The Trump administration has charged two Chinese citizens accused of involvement in a state-sponsored effort to steal information from government agencies, various businesses and managed service providers. The hackers are said to be members of China’s elite APT10 group, and prosecutors claim there are direct links between the accused and China’s Ministry of State Security. The U.S. says China’s cyberattacks have become significant national and economic security threats. The latest charges indicate that Chinese authorities directed the hacking campaign.

For now, the U.S. is holding off on sanctioning those that have benefited from the hacks.

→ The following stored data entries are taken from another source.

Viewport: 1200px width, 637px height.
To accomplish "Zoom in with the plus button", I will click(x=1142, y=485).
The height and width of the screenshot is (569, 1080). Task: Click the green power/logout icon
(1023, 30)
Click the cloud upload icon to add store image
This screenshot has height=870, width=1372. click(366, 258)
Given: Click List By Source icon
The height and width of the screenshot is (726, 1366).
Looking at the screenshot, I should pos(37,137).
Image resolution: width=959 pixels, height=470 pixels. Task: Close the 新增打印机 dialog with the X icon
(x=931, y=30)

According to senior Justice Department and other government officials, China has violated an earlier agreement with the Obama administration that does not allow such state-sponsored hacking for any type of economic gain.

“The charges come amid a broader push by the U.S. to deter cyberattacks and technology theft and reset trade relations with the world’s second largest economy on more favorable terms, through tariffs, sanctions, indictments and investment restrictions,” reports The Wall Street Journal.

“No country should be able to flout the rule of law — so we’re going to keep calling out this behavior for what it is: illegal, unethical and unfair,” said FBI director Christopher Wray. “No country poses a broader, more severe long-term threat.”

“Deputy Attorney General Rod Rosenstein said at the news conference … that more than 90 percent of Justice Department cases alleging economic espionage over the past seven years involved China, as did over two-thirds of those involving theft of trade secrets,” notes WSJ.

APT10 has targeted automotive, banking, energy, health care and telecom businesses. Sources suggest that HP, IBM and Marriott are among the group’s victims. The two defendants “are also accused of participating in hacking campaigns that targeted several U.S. government agencies, including the Energy Department, laboratories at NASA and the U.S. Navy,” explains WSJ.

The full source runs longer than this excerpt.